WHAT TO PRODUCE ▸
Copy out the data from the line containing "Open the Barcode" to the line containing "Looking at the screenshot, I should (x=1141, y=677).", both included, reproducing each line verbatim.
====== RECORDS FOR THE EXERCISE ======
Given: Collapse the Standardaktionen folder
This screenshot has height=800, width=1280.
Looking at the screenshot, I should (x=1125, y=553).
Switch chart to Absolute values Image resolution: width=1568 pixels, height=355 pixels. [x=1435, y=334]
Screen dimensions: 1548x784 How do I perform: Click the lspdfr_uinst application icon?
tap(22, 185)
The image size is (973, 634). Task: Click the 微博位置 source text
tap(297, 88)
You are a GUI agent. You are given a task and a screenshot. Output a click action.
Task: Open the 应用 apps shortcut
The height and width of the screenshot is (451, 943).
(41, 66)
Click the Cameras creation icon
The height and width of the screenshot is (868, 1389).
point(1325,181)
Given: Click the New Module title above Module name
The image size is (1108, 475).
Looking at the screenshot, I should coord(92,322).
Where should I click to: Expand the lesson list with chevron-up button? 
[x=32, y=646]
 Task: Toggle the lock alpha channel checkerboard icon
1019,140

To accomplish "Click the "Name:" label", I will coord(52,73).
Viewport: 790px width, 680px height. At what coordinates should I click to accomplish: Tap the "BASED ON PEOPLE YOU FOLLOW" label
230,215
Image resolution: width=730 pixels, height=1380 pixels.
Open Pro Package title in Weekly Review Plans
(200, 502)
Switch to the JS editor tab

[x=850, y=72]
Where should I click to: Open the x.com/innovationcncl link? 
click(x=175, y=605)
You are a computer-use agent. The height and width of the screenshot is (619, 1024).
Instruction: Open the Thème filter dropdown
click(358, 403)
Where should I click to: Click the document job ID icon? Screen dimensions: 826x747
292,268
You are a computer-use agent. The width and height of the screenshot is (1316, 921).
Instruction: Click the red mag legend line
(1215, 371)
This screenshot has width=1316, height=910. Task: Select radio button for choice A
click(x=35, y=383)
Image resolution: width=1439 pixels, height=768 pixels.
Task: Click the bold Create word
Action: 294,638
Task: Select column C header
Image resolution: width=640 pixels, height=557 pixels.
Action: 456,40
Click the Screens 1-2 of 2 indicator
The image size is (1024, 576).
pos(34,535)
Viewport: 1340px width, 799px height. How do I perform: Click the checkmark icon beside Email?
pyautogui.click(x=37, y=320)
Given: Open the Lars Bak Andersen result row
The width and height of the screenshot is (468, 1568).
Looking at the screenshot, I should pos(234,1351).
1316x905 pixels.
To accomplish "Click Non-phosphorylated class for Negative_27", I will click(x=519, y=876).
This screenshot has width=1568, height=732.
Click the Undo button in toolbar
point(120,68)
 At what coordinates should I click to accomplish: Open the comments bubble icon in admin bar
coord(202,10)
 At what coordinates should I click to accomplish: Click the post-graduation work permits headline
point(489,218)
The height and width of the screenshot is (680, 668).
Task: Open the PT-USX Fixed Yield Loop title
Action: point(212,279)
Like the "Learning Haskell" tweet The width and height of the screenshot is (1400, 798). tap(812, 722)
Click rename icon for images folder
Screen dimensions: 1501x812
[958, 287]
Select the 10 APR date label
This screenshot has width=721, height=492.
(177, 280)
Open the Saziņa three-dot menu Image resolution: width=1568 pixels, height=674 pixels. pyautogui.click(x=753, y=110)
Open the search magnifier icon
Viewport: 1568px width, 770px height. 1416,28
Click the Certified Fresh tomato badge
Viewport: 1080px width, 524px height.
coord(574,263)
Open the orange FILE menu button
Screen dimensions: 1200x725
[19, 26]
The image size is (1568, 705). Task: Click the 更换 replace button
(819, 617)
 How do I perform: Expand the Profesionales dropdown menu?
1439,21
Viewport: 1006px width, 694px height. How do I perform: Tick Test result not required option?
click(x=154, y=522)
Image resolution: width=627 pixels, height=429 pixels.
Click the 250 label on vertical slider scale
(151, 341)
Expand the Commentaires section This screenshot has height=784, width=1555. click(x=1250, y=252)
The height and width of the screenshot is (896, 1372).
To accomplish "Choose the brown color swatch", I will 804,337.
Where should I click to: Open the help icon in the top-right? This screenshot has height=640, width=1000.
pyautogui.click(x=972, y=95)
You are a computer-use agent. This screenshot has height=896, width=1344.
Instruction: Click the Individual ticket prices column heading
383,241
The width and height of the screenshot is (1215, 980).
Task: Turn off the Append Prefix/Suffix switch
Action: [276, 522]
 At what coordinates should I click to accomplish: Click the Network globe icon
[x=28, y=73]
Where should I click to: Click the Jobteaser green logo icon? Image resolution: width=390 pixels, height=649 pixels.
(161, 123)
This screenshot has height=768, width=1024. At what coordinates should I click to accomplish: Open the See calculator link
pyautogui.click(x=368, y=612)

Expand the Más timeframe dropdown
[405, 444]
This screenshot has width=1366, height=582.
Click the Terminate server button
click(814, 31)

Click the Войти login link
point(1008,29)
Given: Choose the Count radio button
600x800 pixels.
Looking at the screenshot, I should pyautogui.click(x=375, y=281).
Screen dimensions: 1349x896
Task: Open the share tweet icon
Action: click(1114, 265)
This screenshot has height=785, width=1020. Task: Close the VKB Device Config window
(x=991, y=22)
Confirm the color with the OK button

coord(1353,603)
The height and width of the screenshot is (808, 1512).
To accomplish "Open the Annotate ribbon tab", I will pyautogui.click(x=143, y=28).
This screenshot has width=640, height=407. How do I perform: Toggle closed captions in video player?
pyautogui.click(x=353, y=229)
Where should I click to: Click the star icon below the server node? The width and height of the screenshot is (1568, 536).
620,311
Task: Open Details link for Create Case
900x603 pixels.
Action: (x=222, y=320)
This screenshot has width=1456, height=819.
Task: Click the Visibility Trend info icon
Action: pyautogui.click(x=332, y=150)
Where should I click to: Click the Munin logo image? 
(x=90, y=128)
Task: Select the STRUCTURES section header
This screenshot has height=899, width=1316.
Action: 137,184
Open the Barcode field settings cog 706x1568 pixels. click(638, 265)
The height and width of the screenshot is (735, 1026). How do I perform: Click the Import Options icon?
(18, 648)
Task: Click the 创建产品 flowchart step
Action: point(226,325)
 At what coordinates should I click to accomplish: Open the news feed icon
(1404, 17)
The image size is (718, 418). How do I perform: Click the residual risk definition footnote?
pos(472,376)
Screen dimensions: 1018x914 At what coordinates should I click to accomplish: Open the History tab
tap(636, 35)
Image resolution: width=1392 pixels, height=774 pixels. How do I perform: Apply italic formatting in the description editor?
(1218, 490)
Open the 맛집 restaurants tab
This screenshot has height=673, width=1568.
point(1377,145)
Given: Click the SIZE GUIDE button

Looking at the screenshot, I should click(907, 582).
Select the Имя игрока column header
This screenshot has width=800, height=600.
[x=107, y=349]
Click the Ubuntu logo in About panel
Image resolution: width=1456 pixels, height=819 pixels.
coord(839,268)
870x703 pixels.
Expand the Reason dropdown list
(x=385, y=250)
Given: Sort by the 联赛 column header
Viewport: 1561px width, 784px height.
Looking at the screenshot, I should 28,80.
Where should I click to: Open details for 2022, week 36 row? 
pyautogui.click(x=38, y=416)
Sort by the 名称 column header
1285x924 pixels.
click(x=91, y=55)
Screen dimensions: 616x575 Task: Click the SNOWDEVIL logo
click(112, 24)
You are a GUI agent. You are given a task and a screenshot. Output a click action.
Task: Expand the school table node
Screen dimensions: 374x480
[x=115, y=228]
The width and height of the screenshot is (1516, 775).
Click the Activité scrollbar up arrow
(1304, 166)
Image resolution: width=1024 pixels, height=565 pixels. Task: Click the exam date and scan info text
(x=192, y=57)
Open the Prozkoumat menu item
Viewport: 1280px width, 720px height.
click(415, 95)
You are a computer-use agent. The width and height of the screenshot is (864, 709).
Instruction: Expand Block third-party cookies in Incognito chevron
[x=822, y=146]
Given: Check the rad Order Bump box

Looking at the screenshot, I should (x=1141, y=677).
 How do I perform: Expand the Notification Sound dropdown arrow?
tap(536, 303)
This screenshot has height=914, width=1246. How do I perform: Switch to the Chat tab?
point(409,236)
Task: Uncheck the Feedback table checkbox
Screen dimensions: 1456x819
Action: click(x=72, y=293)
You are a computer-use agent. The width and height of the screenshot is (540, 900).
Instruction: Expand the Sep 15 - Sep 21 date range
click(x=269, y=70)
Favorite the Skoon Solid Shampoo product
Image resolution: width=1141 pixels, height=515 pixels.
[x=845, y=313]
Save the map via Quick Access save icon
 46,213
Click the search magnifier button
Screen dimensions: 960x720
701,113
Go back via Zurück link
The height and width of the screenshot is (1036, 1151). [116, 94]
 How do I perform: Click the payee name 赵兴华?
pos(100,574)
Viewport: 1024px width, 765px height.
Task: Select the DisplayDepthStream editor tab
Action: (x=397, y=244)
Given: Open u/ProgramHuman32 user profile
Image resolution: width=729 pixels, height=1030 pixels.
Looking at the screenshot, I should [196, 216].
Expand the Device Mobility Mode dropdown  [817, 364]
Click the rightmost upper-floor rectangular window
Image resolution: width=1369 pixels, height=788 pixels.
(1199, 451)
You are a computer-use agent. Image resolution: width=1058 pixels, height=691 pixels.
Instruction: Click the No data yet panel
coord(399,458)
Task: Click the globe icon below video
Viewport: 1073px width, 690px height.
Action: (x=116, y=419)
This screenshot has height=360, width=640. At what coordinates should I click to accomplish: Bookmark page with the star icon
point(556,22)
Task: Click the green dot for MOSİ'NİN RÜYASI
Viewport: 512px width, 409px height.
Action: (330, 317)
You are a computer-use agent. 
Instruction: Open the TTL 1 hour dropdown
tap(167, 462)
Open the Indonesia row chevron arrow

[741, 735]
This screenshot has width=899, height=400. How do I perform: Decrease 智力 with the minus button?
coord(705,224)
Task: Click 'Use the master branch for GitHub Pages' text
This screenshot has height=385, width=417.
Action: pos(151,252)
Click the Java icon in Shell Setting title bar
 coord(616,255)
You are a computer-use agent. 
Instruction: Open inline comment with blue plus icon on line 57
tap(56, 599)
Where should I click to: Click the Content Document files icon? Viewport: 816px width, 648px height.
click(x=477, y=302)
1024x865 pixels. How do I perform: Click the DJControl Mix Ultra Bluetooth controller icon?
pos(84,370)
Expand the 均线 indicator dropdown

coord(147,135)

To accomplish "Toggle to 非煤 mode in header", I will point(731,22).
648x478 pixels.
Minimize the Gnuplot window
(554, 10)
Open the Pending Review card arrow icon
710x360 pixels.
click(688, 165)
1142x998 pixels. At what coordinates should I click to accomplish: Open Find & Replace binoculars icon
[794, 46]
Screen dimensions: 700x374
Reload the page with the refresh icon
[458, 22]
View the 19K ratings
======
TASK ANSWER ▸
Open the Barcode field settings cog 706x1568 pixels. click(638, 265)
The height and width of the screenshot is (735, 1026). How do I perform: Click the Import Options icon?
(18, 648)
Task: Click the 创建产品 flowchart step
Action: point(226,325)
 At what coordinates should I click to accomplish: Open the news feed icon
(1404, 17)
The image size is (718, 418). How do I perform: Click the residual risk definition footnote?
pos(472,376)
Screen dimensions: 1018x914 At what coordinates should I click to accomplish: Open the History tab
tap(636, 35)
Image resolution: width=1392 pixels, height=774 pixels. How do I perform: Apply italic formatting in the description editor?
(1218, 490)
Open the 맛집 restaurants tab
This screenshot has height=673, width=1568.
point(1377,145)
Given: Click the SIZE GUIDE button

Looking at the screenshot, I should click(907, 582).
Select the Имя игрока column header
This screenshot has width=800, height=600.
[x=107, y=349]
Click the Ubuntu logo in About panel
Image resolution: width=1456 pixels, height=819 pixels.
coord(839,268)
870x703 pixels.
Expand the Reason dropdown list
(x=385, y=250)
Given: Sort by the 联赛 column header
Viewport: 1561px width, 784px height.
Looking at the screenshot, I should 28,80.
Where should I click to: Open details for 2022, week 36 row? 
pyautogui.click(x=38, y=416)
Sort by the 名称 column header
1285x924 pixels.
click(x=91, y=55)
Screen dimensions: 616x575 Task: Click the SNOWDEVIL logo
click(112, 24)
You are a GUI agent. You are given a task and a screenshot. Output a click action.
Task: Expand the school table node
Screen dimensions: 374x480
[x=115, y=228]
The width and height of the screenshot is (1516, 775).
Click the Activité scrollbar up arrow
(1304, 166)
Image resolution: width=1024 pixels, height=565 pixels. Task: Click the exam date and scan info text
(x=192, y=57)
Open the Prozkoumat menu item
Viewport: 1280px width, 720px height.
click(415, 95)
You are a computer-use agent. The width and height of the screenshot is (864, 709).
Instruction: Expand Block third-party cookies in Incognito chevron
[x=822, y=146]
Given: Check the rad Order Bump box

Looking at the screenshot, I should (x=1141, y=677).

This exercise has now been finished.